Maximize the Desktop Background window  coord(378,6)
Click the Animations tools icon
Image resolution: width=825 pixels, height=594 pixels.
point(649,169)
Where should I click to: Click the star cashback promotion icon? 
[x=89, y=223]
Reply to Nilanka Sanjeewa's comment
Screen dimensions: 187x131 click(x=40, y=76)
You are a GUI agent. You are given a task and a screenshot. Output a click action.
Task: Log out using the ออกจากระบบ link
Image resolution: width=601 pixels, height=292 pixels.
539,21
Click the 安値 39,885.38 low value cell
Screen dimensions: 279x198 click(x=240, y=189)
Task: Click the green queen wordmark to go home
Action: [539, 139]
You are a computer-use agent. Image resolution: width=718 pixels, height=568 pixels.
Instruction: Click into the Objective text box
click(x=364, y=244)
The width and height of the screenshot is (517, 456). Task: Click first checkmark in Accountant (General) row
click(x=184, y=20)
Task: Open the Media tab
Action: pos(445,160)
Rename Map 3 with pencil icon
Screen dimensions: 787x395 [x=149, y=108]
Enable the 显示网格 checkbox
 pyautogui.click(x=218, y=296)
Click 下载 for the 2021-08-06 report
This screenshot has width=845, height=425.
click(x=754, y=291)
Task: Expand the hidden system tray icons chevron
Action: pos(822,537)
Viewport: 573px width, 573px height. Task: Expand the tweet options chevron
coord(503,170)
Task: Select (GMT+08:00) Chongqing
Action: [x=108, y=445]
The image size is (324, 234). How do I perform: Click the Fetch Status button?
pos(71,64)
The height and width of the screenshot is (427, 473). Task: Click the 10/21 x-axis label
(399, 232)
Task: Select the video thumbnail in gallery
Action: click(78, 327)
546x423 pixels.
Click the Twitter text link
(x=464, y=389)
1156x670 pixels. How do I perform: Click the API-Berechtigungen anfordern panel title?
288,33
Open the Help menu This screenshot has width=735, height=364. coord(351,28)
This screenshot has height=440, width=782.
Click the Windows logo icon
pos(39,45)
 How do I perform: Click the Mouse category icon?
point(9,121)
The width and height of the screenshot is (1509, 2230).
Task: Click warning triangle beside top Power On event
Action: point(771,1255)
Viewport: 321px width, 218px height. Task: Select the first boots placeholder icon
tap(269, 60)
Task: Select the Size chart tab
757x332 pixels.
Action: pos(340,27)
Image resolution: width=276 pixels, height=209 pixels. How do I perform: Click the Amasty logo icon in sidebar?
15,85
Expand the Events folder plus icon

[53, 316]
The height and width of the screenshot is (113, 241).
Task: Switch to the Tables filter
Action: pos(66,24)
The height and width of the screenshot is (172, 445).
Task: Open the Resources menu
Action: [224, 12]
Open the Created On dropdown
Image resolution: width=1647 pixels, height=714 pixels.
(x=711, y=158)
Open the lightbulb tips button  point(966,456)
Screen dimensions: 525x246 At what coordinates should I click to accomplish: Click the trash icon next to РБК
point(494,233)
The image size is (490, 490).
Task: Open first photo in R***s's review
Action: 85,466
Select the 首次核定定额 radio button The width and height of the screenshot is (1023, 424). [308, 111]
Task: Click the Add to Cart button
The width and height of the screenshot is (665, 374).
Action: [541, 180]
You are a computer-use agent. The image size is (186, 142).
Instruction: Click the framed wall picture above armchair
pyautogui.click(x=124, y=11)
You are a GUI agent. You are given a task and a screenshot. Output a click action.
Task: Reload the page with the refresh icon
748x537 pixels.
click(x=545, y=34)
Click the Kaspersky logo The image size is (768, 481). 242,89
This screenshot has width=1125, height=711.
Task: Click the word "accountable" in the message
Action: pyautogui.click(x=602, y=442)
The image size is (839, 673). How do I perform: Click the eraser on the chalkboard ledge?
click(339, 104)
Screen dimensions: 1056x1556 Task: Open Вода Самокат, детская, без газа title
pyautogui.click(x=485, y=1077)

* **WORK INSTRUCTIONS**: Give only a number, namely how many lines in the entries above hold the word "computer".

* **TASK RESULT**: 2